Publication year - 1998
Publication title -
human mutation
Language(s) - English
Resource type - Journals
SCImago Journal Rank - 1.981
H-Index - 162
eISSN - 1098-1004
pISSN - 1059-7794
DOI - 10.1002/(sici)1098-1004(1998)11:4<264::aid-humu2>3.0.co;2-v
Subject(s) - men1 , multiple endocrine neoplasia , biology , haplotype , genetics , locus (genetics) , nonsense mutation , gene , prolactinoma , mutation , allele , missense mutation , endocrinology , prolactin , hormone
Familial multiple endocrine neoplasia type 1 (MEN1) is an autosomal dominant disorder with affected individuals developing parathyroid, gastrointestinal (GI) endocrine, and anterior pituitary tumors.
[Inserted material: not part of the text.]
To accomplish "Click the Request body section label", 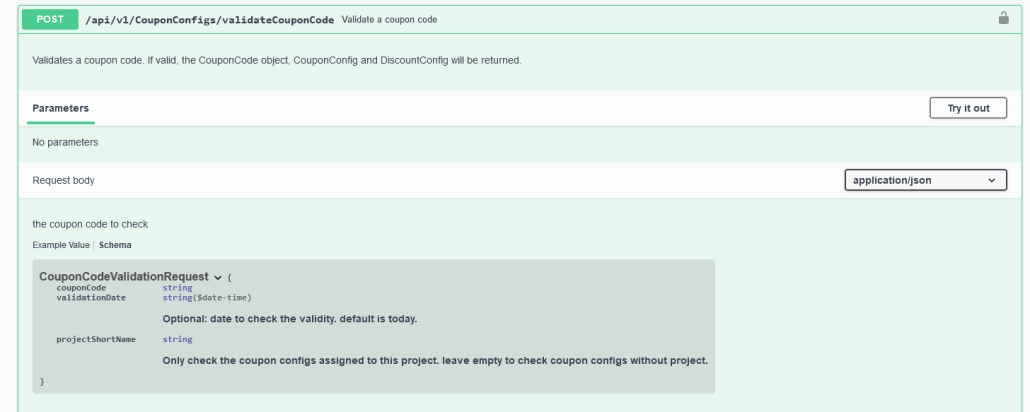I will pyautogui.click(x=63, y=180).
Four large kindreds from the Burin peninsula/Fortune Bay area of Newfoundland with prominent features of prolactinomas, carcinoids, and parathyroid tumors (referred to as MEN1 Burin ) have been described, and they show linkage to 11q13, the same locus as that of MEN1. Haplotype analysis with 16 polymorphic markers now reveals that representative affected individuals from all four families share a common haplotype over a 2.5 Mb region. A nonsense mutation in the MEN1 gene has been found to be responsible for the disease in the affected members in all four of the MEN1 Burin families, providing convincing evidence of a common founder. Hum Mutat 11:264–269, 1998. Published 1998 Wiley‐Liss, Inc.